The Thanhouser Company’s The Million Dollar Mystery, a twenty-three part serial released the previous year, had told the story of a clandestine Russian society, “The Black Hundred.” After Florence Hargreave’s father terminates his connection to that organization, Countess Olga Petroff (Marguerite Snow) and the other members of the group vow revenge and determine to secure his million-dollar fortune for themselves. After the elder Hargreave outwits the group and escapes in a balloon, the gangsters come after Florence (played by Florence “Fearless Flo” La Badie) to compel her to reveal the money’s secret hiding place. Despite numerous close encounters—on an airship, in the path of an oncoming train, in a seaplane, in quicksand—she eventually frustrates their evil and greedy plan.
The Fates and Flora Fourflush was an obvious parody of this trend and especially of Thanhouser’s serials. Clara Kimball Young played Flora, the female lead; Charles Brown was her devoted suitor Frank Goodheart, while L. Rogers Lytton appeared as their arch-nemesis Simon Blackheart. As film critic Kalton Lahue observed, “the satire produced a thrill every minute and a laugh every thrill.”

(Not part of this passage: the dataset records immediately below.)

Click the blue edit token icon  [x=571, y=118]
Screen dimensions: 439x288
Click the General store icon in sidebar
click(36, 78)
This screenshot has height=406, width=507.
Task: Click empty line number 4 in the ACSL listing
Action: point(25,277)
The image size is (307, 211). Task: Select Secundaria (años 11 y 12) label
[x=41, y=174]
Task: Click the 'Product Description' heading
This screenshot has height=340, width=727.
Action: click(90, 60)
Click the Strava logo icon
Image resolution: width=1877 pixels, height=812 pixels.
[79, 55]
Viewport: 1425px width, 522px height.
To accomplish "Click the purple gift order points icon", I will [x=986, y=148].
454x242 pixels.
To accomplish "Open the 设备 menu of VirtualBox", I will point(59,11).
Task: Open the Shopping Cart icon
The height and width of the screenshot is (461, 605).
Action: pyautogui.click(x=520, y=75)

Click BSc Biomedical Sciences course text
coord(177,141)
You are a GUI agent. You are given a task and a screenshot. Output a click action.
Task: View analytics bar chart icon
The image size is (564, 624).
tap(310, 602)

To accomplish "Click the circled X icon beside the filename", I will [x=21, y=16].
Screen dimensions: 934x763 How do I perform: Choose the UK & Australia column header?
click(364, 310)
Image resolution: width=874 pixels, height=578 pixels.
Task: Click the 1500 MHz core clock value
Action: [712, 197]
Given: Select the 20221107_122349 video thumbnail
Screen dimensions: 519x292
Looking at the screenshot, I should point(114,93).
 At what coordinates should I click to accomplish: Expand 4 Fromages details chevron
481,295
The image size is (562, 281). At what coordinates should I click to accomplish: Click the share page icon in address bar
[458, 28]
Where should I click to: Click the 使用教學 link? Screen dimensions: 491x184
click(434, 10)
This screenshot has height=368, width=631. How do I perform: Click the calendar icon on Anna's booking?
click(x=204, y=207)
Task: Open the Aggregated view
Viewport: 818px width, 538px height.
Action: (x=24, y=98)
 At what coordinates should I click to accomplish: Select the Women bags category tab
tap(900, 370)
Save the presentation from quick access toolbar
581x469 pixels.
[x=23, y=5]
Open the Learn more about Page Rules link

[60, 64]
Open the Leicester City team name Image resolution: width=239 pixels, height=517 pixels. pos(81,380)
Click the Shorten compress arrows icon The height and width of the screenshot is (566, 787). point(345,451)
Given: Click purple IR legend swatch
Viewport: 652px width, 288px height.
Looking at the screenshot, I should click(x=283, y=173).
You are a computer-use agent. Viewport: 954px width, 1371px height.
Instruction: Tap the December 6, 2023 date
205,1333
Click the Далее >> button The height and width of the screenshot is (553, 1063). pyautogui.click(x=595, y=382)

The production combined virtually every imaginable serial plot device. In the first episode, after her enormous four-horse-power “Combustible” runs over poor but honest street-cleaner Frank, the orphaned heiress Flora takes him to her home to recover from his injuries. There, Frank clashes with Sir Simon, a suitor whose marriage proposal Flora has rejected. Although Frank and Flora share an obvious affection, he refuses to wed until he has made his own fortune (a twist on The Perils of Pauline plot, in which Pauline refuses to marry Harry Marvin until she has had a chance to have her own year of adventure). After Simon tampers with the plane Flora is planning to fly across the Atlantic, Frank jumps into a hot air balloon and rescues her in a daring mid-air rescue. But a furious Simon shoots his rifle into the balloon and downs it, sending Flora and Frank to seemingly certain death.
Clearly not meant to be a serious or dramatic production, The Fates and Flora Fourflush provided an entertaining send-up of the popular serial genre of its day. Vitagraph went on to produce numerous other serials, including The Goddess (1915), The Scarlet Runner (1916), The Fighting Trail (1917), and The Woman in the Web (1918).
Survival Status: presumed lost
Directors: Wally Van
Release Date: October 26, 1914
Release Company: Vitagraph Company
Cast: Clara Kimball Young (Flora Fourflush), Charles Brown (Frank Goodheart), L. Rogers Lytton (Sir Simon Blackheart), Templar Saxe (The Rajah), George Stevens (High Priest).
Episodes: (all one reel) 1. Treachery in the Clouds. 2. The Treasure Temple of Bhosh. 3. A Race For Life.